Doreen was interested in community nursing, and wanted more choices than were available in the hospital setting. Though she worked in many different units including psychiatry, ER and daycare surgery, the year she’d spent in Burns Lake had shown her that there was more out there. She really enjoyed the independence, being out in the community, teaching and working with people, being in their homes and getting to know them on a more personal level. So she focused her studies on public health rather than the administrative stream.
After graduating in 1981, she moved to Grand Forks where she was a public health nurse for three years. “It was great to start out in a smaller community. We were generalists – doing basically everything except the home care nursing.” She then moved to Abbotsford and stayed there from ’84 to ‘92. Nursing practice was much different in that community, “We worked in teams (east team, west team) and helped each other with the big schools and events. It was much more like the “big city” than Grand Forks” she recalls.
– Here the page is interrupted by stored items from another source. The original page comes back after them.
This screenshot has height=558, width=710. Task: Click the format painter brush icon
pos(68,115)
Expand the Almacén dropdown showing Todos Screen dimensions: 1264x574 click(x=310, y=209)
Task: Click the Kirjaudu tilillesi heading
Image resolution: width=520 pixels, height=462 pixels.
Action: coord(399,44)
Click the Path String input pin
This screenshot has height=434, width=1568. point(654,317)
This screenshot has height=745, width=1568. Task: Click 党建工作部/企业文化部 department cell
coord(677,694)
From there she moved to the Sunshine Coast where she’s been ever since. In Gibson’s she entered into a middle management-type position and quickly discovered that wasn’t the right fit for her. Happy with their current location on the coast, Doreen and her family chose not to relocate, but she arranged for a transfer to the BC Centre for Disease Control (BCCDC) in 1994.
Doreen works in the Centre’s STI/HIV Clinic. It’s a two hour commute to the clinic, which is located on West Broadway in Vancouver, but she says its a good opportunity for some downtime and occasional dozing. “I’m actually retired” she says, though she still works casual shifts a couple of days each week. “It’s stimulating, and a good place to work. No two days are the same and that’s one of the great things about nursing; you never know who you’re going to see or what’s going to happen!”
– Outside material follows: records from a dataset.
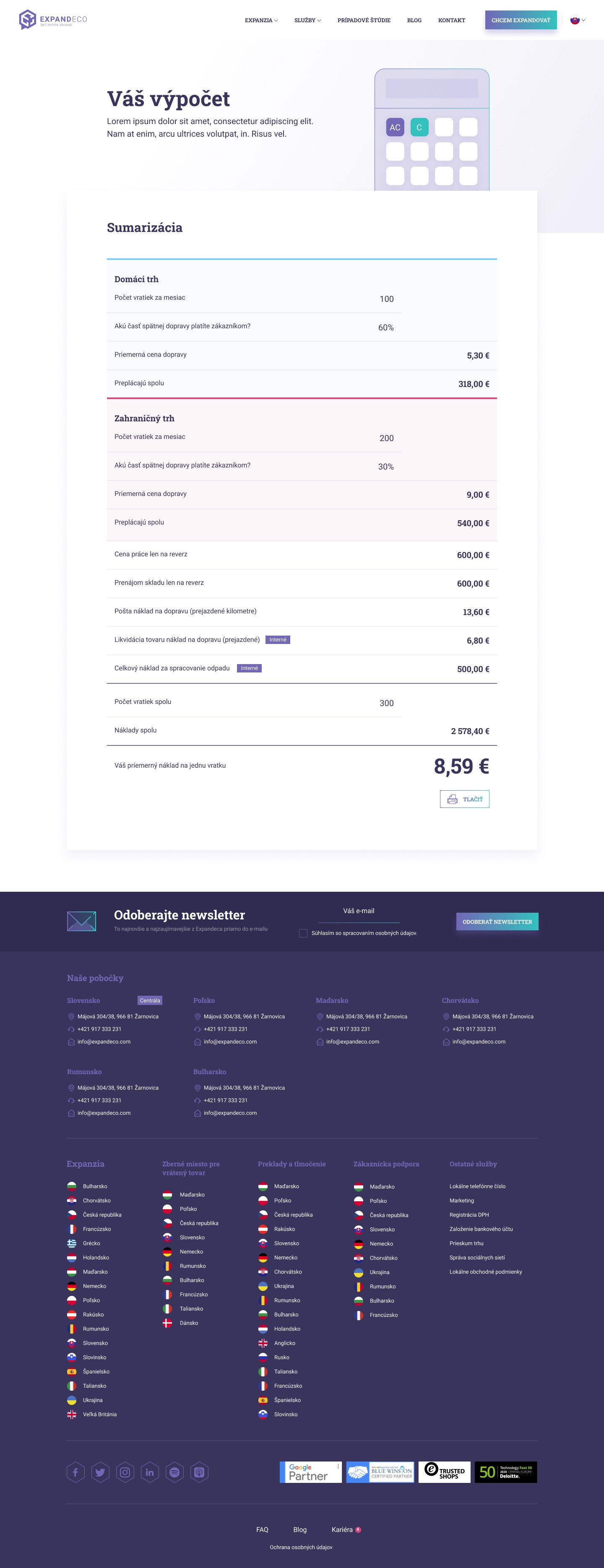This screenshot has width=604, height=1568.
Task: Expand the Expanzia menu dropdown
Action: 261,20
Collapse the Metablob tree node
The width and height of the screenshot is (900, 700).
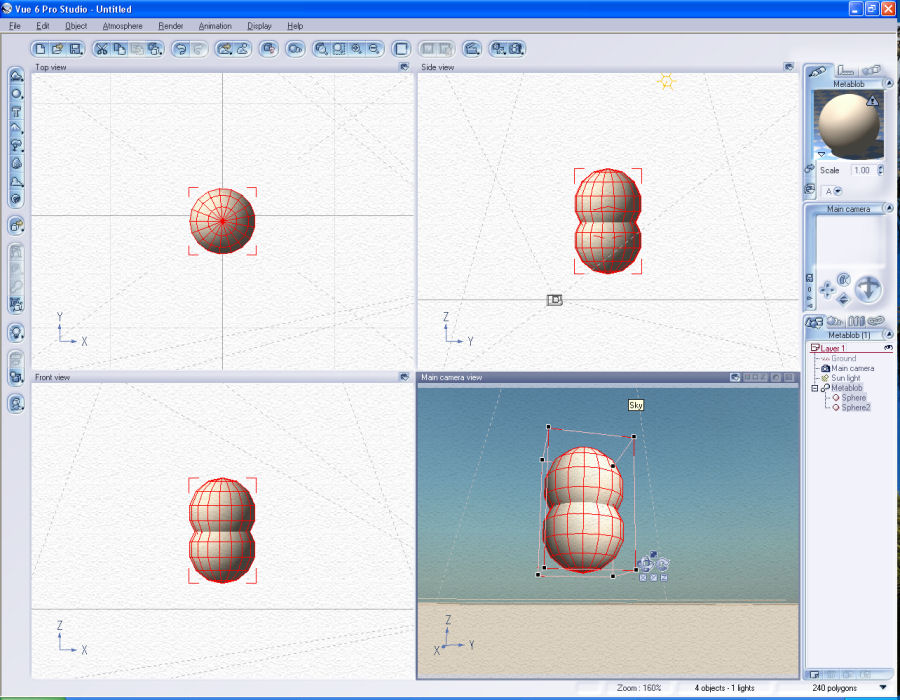click(x=814, y=388)
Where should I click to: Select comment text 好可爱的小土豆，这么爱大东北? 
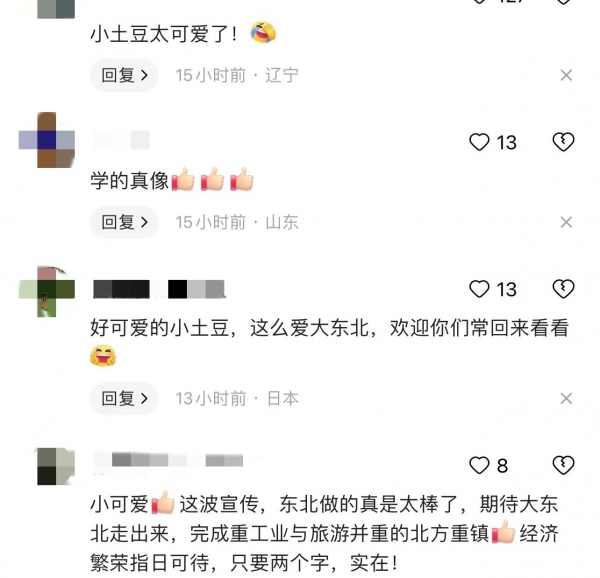(230, 328)
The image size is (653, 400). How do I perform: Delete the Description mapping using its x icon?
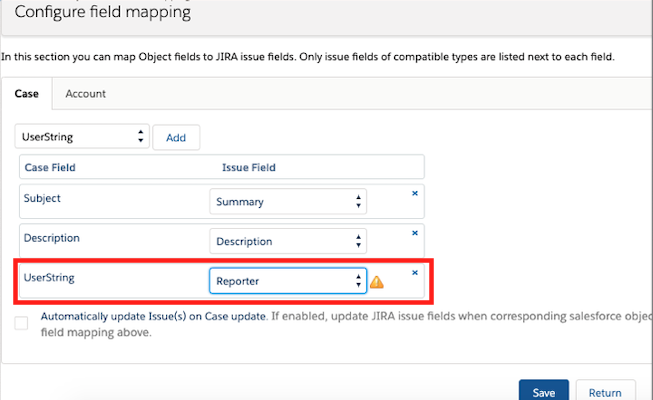pos(415,233)
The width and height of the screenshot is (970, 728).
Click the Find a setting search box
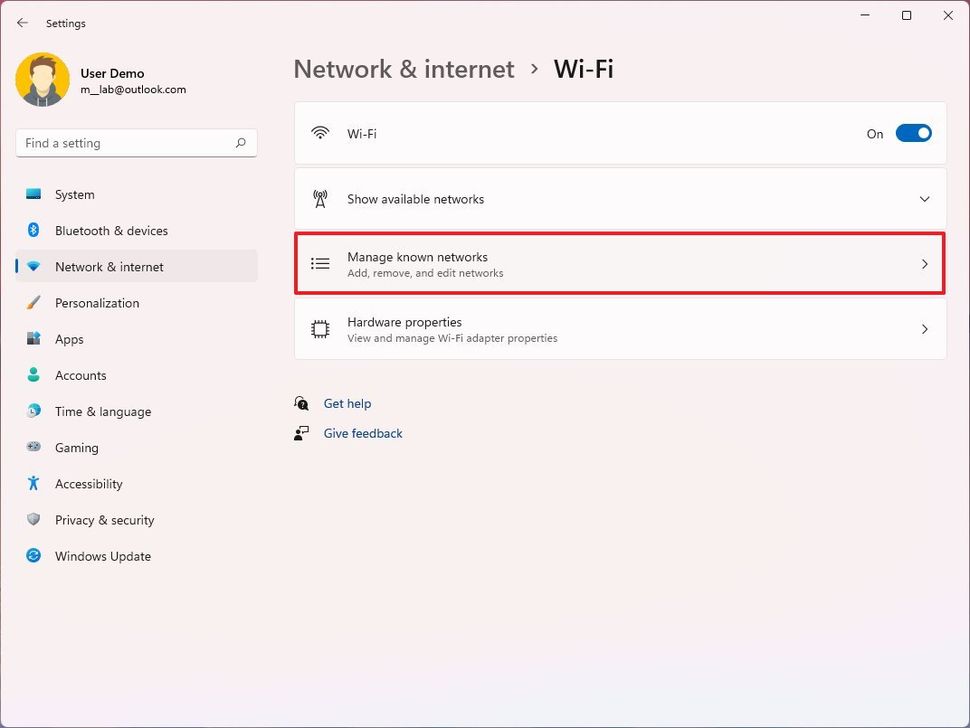point(136,142)
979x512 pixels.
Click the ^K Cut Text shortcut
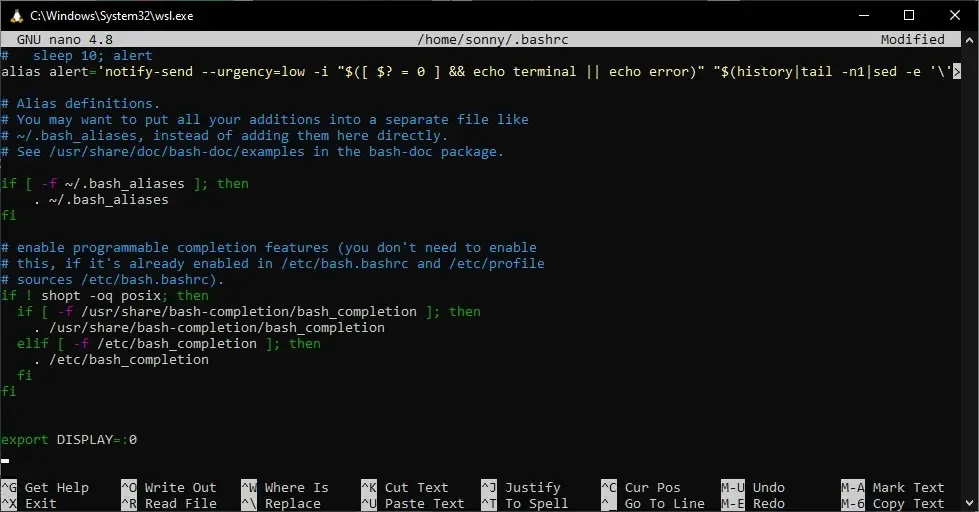(412, 488)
“We run a free clinic and anyone can come” she says. We do HIV and STI teaching, assessment, testing, treatment and prevention. It’s STI/HIV sexual health-based practice.”
Teaching has been a major part of Doreen’s work at the clinic, and one that she really enjoys. Especially now that their program has gained certification status, they are teaching patients, clients, and other public health nurses, as well as doctors, residents and medical students.
At the clinic, Doreen is also involved with research on various tests, programs and medications. “If you look at HIV, it has changed so much since we started testing back in 1984. Now, things are very different – it’s not as hopeless as it was in those days. And usually people feel better after they leave here.”
Doreen appreciates the team environment at the clinic. Though there is always a physician on site, at least 80% of the people who come in would be seen by a nurse. If something goes beyond their scope of practice, the physician can be consulted. “But most things we can manage,” she says, “so it’s really an expanded role.”
She has been semi-retired for five years now, but sees full retirement coming in the next year or so. She has her hands in a few other activities that she would like to start devoting more time to.
She is a fiber artist, and belongs to the Sunshine Coast Spinners and Weavers Guild. “I’m a weaver, and learned to do that in Grand Forks in ‘84. Each time I moved I connected to a guild and when I retired, my present to myself was a spinning wheel.” She also loves to travel, and sometimes combines these two passions, such as in July 2010, when she travelled to Albuquerque New Mexico, for an international weaving conference. “I’ve been to a few so far, and there’s always lots going on, they’re a lot of fun and a really great time!”
In addition to spending time with her husband (of nearly 25 years), she also has two children and three granddaughters that she likes to visit with. “I want more time for those other activates now” she says. “It’s time to let someone else take over.”